In this series of guest posts, I have asked a number of writers and editors to share the price they pay for pursuing their creative passion or what they sacrifice–whether that is money, time or lost opportunities. It might be how they pay the bills that writing doesn’t, or how they juggle working for a living or raising a family with the time it takes to write or edit. The people who have contributed have shared their personal stories in the hope it might help those new to the scene manage their expectations, or help others dealing with similar things realise they aren’t alone. You can read about the inspiration for this series here, and if you want to be part of it please let me know.
Today we are featuring Greg Chapman: double threat. Not just a talented writer, but an award winning illustrator, too?! Makes me rather jealous. 😛
I don’t actually write what I want to write for a living.
I write in my spare time.
Writing and drawing is a part of me—if I don’t write or draw I feel like I’ve wasted the day.
Sadly my creative streak doesn’t pay the bills, so in order to feed myself and my children and pay the mortgage etc and my book-and-DVD-hoarding habit, I have to work full-time—like many other writers and artists. My wife also works full-time so, while we’re financially stable, I am time poor when it comes to being an artist and writer.
The irony is, my day job involves writing.
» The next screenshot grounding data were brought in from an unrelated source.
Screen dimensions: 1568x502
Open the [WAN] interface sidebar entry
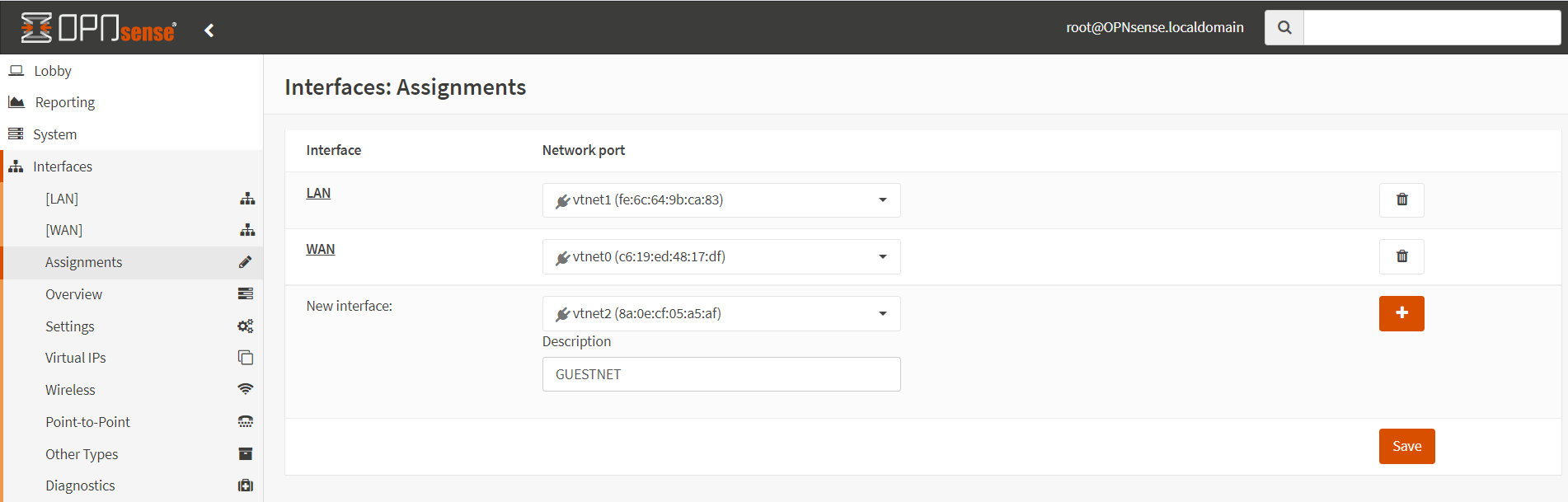click(x=63, y=230)
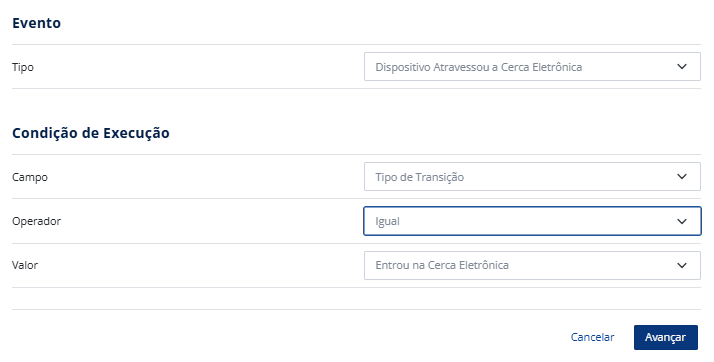Select the Valor row label
The height and width of the screenshot is (362, 714).
(x=25, y=265)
I work at a university, writing up media releases about student and staff achievements. I also use my design skills to create digital marketing. It’s a stable job that pays the bills, but I’d rather be at home writing stories and drawing.
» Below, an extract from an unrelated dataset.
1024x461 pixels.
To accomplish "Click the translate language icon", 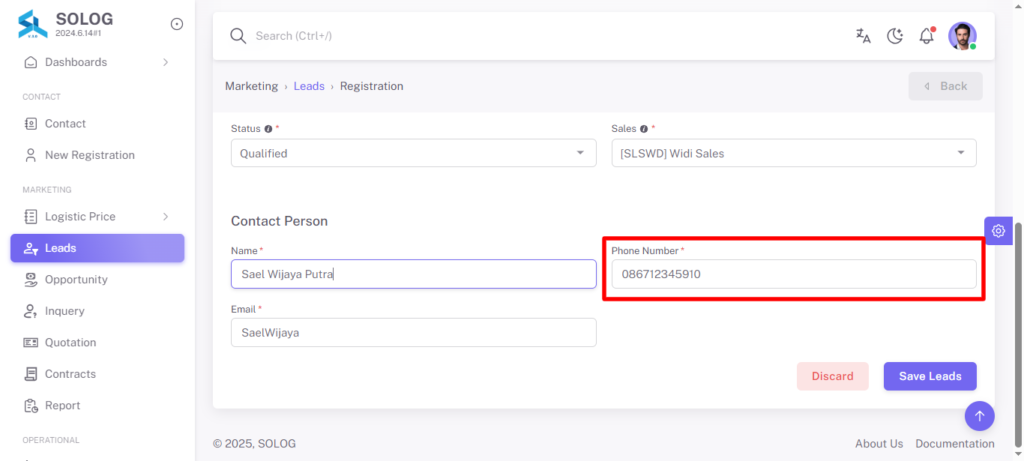I will tap(863, 36).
Before I worked at the university I was a newspaper journalist for about 8 years. A couple of highlights included covering the tilt-train derailment near Bundaberg in 2004 and the Dr Jayant Patel scandal the following year. I didn’t do much fiction writing in those years. My family was still very young and being a journalist was very busy work.
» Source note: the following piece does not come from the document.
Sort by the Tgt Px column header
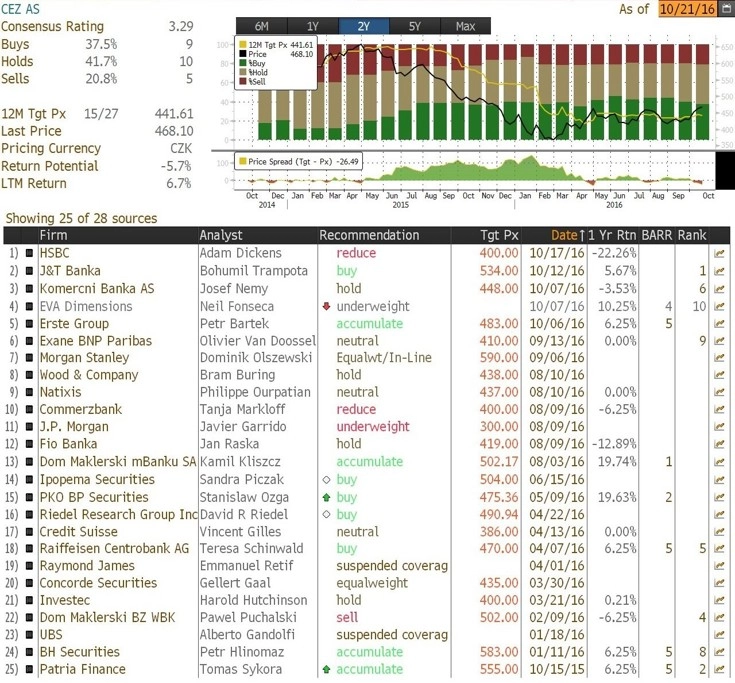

Over time though the allure of covering accidents, murderers and child abuse in the courts wore off and I realised I had to do something that lessened the cynicism that was taking over my life. So I went over to the “dark-side” of public relations and corporate communications and returned back home to Rockhampton in 2008. The decision was a good one and I was able to dabble in fiction and drawing again. 2009 became a clean slate and I quickly joined the Australian Horror Writers Association and had my first novella published in 2011. The first graphic novel I illustrated came out in 2012 and won a Bram Stoker Award the following year.
I’ve never been career-minded person and I guess that’s been my downfall. If I’d taken my writing more seriously 15 years ago, then maybe I’d be more successful and not rushed getting my first novellas published years later. But then maybe I wouldn’t have gotten married and been the father to two beautiful daughters. 🙂
I see my working life and creative life as like an alter ego. I want to be Batman, writing novel after novel after novel, but instead I have to be Bruce Wayne.
At best I get to work on art projects in the evenings for 1-2 hours and writing during lunch breaks (except for the occasions I say screw it and sneak in a few hundred words while at work- shhh!)
I’ve always been a daydreamer and sometimes it gets in the way of my responsibilities. I’m still a big kid and I guess I always will be, much to my wife’s dismay.
Society hasn’t been constructed for the creative person. Instead of being an apostle to the imagination, we are slaves to industry. So I fear that I will always only be a dabbler. I’m still writing and drawing and being published—kicking goals as a dearly departed friend used to say. Really, I shouldn’t complain, but I just wish I could be doing it as a career and not as a “hobby”.
One day …. maybe, I’ll be Batman.
Greg Chapman is an emerging horror author and artist from Australia.
After joining the Australian Horror Writers Association in 2009, Greg Chapman was selected for its mentor program under the tutelage of author Brett McBean.
Since then he has had short stories published in The Absent Willow Review, Trembles, Eclecticism, Bete Noire, Morpheus Tales, Midnight Echo, and the anthologies Sex, Drugs and Horror, Frightmares and A Killer Among Demons.
Greg is the author of four novellas, “Torment”, “The Noctuary” (Damnation Books, 2011), “Vaudeville” (Dark Prints Press, 2012) and “The Last Night of October” (Bad Moon Books, 2013).
His debut collection, “Vaudeville and Other Nightmares”, was published by Black Beacon Books in September, 2014.
He is also a horror artist and his first graphic novel “Witch Hunts: A Graphic History of the Burning Times”, written by Bram Stoker Award® winning authors Rocky Wood and Lisa Morton, was published by McFarland & Company in 2012.
“Witch Hunts” won the Superior Achievement in a Graphic Novel category at the Bram Stoker Awards® on June 15, 2013.
He also illustrated the comic series Allure of the Ancients for Midnight Echo Magazine.